------ Given information ------
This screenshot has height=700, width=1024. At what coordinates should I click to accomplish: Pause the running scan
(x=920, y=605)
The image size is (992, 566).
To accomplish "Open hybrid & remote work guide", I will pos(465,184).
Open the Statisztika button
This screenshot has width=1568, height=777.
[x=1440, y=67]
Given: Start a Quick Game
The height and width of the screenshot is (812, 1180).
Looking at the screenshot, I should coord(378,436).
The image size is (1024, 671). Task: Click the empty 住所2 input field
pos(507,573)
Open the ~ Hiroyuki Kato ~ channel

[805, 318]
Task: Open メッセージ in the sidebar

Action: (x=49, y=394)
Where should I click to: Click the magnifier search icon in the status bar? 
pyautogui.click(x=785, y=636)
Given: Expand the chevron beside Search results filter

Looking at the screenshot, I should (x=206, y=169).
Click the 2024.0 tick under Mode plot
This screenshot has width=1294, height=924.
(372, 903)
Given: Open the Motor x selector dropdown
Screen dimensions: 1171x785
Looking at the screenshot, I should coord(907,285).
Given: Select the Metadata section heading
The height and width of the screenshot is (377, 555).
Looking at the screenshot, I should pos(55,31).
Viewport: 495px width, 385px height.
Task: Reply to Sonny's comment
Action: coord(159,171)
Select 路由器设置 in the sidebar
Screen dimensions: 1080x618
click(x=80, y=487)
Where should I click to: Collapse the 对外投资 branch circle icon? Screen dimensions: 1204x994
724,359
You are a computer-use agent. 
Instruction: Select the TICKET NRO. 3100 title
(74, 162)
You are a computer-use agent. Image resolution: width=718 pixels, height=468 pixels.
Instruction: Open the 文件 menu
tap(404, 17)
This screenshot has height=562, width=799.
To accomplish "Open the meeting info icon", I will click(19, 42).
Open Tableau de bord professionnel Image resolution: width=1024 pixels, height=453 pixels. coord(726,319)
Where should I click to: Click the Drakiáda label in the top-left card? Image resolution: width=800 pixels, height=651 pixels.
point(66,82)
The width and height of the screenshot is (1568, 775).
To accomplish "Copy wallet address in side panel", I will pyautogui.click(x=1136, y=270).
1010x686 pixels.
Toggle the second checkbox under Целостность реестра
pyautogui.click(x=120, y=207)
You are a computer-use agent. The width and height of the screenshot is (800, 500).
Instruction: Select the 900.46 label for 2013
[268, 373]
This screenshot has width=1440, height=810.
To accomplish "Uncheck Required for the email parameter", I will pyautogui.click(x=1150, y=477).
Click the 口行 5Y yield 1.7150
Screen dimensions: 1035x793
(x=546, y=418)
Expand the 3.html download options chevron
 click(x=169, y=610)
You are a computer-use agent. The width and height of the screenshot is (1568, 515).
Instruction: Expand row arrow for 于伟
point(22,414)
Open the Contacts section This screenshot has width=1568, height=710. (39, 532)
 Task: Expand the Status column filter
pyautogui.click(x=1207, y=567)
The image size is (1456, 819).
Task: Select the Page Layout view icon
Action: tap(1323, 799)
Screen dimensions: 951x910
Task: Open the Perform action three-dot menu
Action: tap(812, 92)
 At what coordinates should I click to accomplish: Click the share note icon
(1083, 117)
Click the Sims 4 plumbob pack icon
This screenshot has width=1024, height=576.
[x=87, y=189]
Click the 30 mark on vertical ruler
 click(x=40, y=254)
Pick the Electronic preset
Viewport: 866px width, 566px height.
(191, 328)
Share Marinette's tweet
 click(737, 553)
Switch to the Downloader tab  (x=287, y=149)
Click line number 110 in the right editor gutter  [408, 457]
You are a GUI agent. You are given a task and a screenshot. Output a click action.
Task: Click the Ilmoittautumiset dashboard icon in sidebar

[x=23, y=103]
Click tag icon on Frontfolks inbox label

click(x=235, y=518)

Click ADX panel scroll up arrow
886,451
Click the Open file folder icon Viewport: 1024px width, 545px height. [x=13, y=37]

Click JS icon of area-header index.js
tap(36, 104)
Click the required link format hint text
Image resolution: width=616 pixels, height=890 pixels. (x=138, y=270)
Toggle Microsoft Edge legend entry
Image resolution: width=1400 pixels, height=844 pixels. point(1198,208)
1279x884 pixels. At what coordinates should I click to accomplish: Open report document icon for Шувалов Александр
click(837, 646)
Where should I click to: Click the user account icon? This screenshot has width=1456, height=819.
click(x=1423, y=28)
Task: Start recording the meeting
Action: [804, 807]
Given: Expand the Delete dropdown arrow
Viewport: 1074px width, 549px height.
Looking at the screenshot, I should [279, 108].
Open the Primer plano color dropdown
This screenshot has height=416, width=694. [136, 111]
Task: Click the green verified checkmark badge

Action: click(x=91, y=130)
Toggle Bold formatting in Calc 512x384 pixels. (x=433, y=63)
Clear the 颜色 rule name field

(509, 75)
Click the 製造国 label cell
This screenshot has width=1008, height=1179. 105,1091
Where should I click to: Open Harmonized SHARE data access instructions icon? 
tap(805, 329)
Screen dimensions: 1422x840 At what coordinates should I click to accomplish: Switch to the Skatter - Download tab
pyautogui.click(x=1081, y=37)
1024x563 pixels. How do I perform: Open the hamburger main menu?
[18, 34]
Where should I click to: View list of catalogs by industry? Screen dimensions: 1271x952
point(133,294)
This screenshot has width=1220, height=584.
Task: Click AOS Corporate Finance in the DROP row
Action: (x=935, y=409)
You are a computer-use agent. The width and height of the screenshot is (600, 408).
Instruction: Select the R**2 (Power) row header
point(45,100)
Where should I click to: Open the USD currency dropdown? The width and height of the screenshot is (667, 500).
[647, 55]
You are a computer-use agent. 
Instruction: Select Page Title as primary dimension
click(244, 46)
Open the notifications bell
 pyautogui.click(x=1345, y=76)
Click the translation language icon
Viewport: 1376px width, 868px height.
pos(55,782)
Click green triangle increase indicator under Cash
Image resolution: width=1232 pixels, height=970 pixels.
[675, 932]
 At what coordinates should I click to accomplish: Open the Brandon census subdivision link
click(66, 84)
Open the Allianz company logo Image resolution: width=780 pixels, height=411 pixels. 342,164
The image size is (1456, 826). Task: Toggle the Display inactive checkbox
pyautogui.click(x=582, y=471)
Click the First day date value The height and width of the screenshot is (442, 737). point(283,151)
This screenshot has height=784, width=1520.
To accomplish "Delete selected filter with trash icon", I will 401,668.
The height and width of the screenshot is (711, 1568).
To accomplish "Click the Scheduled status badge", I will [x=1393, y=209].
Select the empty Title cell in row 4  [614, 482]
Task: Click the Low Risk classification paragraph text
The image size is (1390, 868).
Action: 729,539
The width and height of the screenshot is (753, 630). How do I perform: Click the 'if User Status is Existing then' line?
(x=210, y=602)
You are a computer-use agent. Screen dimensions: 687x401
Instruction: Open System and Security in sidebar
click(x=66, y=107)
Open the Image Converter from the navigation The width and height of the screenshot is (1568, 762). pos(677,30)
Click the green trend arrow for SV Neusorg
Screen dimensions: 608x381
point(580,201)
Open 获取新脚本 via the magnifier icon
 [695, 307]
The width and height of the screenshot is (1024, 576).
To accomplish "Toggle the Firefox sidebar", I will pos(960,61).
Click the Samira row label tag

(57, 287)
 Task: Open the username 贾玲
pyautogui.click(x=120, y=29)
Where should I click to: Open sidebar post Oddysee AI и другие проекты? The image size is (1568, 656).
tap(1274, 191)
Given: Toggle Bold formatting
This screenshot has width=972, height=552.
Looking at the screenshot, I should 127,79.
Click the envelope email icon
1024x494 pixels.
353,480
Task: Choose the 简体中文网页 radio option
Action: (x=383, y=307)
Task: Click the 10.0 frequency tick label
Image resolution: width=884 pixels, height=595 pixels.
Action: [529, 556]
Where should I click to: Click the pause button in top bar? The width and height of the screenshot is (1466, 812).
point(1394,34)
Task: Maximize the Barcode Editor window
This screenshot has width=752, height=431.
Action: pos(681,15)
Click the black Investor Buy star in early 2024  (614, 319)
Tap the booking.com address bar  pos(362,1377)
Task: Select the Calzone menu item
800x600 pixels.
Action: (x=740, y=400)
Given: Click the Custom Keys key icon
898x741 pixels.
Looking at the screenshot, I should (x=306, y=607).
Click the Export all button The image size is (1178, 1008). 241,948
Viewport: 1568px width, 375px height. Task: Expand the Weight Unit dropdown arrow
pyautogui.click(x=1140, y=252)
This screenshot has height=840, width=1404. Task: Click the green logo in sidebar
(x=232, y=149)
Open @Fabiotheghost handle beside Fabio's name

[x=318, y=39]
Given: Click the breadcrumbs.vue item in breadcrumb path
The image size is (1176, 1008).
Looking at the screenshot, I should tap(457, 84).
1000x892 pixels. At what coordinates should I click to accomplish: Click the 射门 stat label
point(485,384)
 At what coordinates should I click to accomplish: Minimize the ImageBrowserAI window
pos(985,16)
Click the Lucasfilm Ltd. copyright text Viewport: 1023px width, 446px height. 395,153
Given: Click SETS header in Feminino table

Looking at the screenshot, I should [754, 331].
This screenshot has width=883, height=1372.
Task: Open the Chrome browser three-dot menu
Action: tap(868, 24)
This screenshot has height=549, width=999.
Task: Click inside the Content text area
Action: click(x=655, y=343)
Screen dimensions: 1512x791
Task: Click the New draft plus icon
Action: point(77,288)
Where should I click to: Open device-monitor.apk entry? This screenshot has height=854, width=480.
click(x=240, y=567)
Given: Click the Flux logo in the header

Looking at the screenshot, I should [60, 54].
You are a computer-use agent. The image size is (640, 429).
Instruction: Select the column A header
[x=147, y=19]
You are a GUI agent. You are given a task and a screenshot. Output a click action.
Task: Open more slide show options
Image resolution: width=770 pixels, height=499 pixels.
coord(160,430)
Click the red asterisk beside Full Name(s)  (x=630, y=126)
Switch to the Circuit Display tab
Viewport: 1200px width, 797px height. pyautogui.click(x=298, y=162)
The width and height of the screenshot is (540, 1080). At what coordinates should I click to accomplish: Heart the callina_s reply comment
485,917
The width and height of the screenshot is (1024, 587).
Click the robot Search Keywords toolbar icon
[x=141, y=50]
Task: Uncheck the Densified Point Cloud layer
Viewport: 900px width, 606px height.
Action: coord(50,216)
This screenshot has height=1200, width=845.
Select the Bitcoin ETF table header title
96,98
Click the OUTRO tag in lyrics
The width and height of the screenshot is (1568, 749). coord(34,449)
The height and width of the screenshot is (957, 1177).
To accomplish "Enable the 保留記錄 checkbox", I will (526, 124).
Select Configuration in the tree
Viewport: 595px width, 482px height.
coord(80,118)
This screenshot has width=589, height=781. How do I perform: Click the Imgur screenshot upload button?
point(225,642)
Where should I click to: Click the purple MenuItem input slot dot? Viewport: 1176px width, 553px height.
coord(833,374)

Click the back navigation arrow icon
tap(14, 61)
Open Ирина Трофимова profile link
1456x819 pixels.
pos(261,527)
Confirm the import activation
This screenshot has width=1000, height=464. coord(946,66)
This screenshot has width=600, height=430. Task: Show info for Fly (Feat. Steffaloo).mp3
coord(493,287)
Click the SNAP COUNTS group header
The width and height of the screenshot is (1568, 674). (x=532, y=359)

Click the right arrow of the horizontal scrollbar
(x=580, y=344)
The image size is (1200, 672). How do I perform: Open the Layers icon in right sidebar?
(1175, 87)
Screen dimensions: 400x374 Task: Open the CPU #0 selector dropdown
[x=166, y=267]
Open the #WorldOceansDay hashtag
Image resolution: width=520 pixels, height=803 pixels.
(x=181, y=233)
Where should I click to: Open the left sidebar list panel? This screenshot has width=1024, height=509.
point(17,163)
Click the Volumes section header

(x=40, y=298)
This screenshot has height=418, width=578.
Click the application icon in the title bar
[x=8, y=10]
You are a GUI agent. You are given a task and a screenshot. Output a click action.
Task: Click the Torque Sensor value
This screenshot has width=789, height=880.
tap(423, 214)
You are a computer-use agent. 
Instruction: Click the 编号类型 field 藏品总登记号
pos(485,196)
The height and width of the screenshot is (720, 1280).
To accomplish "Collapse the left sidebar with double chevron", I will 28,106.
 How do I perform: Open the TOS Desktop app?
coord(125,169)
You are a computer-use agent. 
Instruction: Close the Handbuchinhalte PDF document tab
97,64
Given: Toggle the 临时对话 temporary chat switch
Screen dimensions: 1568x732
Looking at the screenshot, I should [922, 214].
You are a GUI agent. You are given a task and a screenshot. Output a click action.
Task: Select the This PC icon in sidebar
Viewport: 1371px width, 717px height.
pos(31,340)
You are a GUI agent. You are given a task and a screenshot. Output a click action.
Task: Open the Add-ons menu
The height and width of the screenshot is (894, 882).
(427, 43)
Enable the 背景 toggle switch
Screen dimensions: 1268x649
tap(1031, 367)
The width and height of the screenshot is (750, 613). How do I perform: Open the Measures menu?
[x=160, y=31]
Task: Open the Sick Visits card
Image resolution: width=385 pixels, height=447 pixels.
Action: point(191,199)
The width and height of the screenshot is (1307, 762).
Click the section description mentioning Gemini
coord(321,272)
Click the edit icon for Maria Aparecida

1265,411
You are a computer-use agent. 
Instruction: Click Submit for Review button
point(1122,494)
------
## Your goal
Can you edit the records from the line that has "Expand the 3.html download options chevron" through the line that has "Click line number", putting "Go" in place of "Switch" and changing nothing else? Give back only those lines.

## Answer
Expand the 3.html download options chevron
 click(x=169, y=610)
You are a computer-use agent. The width and height of the screenshot is (1568, 515).
Instruction: Expand row arrow for 于伟
point(22,414)
Open the Contacts section This screenshot has width=1568, height=710. (39, 532)
 Task: Expand the Status column filter
pyautogui.click(x=1207, y=567)
The image size is (1456, 819).
Task: Select the Page Layout view icon
Action: tap(1323, 799)
Screen dimensions: 951x910
Task: Open the Perform action three-dot menu
Action: tap(812, 92)
 At what coordinates should I click to accomplish: Click the share note icon
(1083, 117)
Click the Sims 4 plumbob pack icon
This screenshot has width=1024, height=576.
[x=87, y=189]
Click the 30 mark on vertical ruler
 click(x=40, y=254)
Pick the Electronic preset
Viewport: 866px width, 566px height.
(191, 328)
Share Marinette's tweet
 click(737, 553)
Go to the Downloader tab  (x=287, y=149)
Click line number 110 in the right editor gutter  [408, 457]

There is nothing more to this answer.